High bounty for the following Q:

Hello, Here is what I tried on Ubuntu 9.10 using Python 2.6, Amara2 (by the way, test.xsd was created using xml2xsd tool):

g@spot:~$ cat test.xml; echo =====o=====; cat test.xsd; echo ==== 
o=====; cat test.py; echo =====o=====; ./test.py; echo =====o===== 
<?xml version="1.0" encoding="utf-8"?>==; ./test.py` > 
test.txttest.xsd; echo === 
<test>abcde</test> 
=====o===== 
<?xml version="1.0" encoding="UTF-8"?> 
<xs:schema xmlns:xs="http://www.w3.org/2001/XMLSchema" 
elementFormDefault="qualified"> 
  <xs:element name="test" type="xs:NCName"/> 
</xs:schema> 
=====o===== 
#!/usr/bin/python2.6 
# I wish to validate an xml file against an external XSD schema. 
from amara import bindery, parse 
source = 'test.xml' 
schema = 'test.xsd' 
#help(bindery.parse) 
#doc = bindery.parse(source, uri=schema, validate=True) # These 2 seem 
to fail in the same way. 
doc = parse(source, uri=schema, validate=True) # So, what is the 
difference anyway? 
# 
=====o===== 
Traceback (most recent call last): 
  File "./test.py", line 14, in <module> 
    doc = parse(source, uri=schema, validate=True) 
  File "/usr/local/lib/python2.6/dist-packages/Amara-2.0a4-py2.6-linux- 
x86_64.egg/amara/tree.py", line 50, in parse 
    return _parse(inputsource(obj, uri), flags, 
entity_factory=entity_factory) 
amara.ReaderError: In file:///home/g/test.xml, line 2, column 0: 
Missing document type declaration 
g@spot:~$ 
=====o===== 

So, why am I seeing this error? Is this functionality not supported? How can I validate an XML file against an XSD while having the flexibility to point to any XSD file? Thanks, and let me know if you have questions.

Answer 1

If you're open to using another library besides amara, try lxml . It supports what you're trying to do pretty easily:

from lxml import etree

source_file = 'test.xml'
schema_file = 'test.xsd'

with open(schema_file) as f_schema:

    schema_doc = etree.parse(f_schema)
    schema = etree.XMLSchema(schema_doc)
    parser = etree.XMLParser(schema = schema)

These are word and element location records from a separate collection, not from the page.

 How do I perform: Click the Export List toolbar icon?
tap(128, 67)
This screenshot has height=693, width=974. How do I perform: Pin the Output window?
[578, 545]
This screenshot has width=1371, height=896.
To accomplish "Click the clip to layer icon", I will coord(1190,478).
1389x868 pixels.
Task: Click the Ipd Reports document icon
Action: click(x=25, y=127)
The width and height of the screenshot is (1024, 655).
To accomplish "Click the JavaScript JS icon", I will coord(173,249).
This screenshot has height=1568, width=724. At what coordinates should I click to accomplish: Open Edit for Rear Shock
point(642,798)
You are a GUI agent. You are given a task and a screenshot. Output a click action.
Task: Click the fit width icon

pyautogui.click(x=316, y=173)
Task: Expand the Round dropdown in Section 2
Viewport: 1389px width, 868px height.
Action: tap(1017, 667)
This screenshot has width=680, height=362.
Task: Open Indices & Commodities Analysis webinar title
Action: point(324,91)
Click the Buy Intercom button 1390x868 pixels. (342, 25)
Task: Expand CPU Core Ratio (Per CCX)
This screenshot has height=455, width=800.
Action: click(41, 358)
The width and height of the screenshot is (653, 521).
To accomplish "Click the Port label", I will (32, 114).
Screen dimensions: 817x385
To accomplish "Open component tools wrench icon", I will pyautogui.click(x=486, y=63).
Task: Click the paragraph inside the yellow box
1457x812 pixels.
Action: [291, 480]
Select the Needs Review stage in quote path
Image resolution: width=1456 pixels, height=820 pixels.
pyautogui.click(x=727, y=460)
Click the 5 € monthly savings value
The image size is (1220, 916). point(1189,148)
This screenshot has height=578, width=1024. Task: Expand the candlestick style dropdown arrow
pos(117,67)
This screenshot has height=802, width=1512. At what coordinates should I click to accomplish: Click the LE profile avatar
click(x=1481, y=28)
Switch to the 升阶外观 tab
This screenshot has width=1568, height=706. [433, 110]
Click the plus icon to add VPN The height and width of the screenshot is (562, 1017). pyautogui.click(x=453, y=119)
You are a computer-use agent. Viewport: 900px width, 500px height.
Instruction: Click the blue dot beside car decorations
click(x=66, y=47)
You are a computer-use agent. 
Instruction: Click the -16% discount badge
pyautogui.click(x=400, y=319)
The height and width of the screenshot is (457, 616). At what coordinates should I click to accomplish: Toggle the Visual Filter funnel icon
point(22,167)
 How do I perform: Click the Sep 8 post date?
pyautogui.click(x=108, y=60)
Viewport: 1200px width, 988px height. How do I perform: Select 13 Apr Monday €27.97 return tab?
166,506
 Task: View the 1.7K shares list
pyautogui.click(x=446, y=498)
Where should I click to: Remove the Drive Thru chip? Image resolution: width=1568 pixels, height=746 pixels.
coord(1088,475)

    with open(source_file) as f_source:
        try:
            doc = etree.parse(f_source, parser)
        except etree.XMLSyntaxError as e:
            # this exception is thrown on schema validation error
            print e

Answer 2

I'll recommend you to use noNamespaceSchemaLocation attribute to bind the XML file to the XSD schema. Then your XML file test.xml will be

<?xml version="1.0" encoding="utf-8"?>
<test xmlns:xsi="http://www.w3.org/2001/XMLSchema-instance"
      xsi:noNamespaceSchemaLocation="test.xsd">abcde</test>

where the file test.xsd

<?xml version="1.0" encoding="utf-8"?>
<xs:schema xmlns:xs="http://www.w3.org/2001/XMLSchema"
           elementFormDefault="qualified">
    <xs:element name="test" type="xs:NCName"/>
</xs:schema>

should be placed in the same directory as the test.xsd. It is general technique to reference the XML schema from the XML file and it should work in Python.

The advantage is that you don't need to know the schema file for every XML file . It will be automatically found during parsing ( etree.parse ) of the XML file.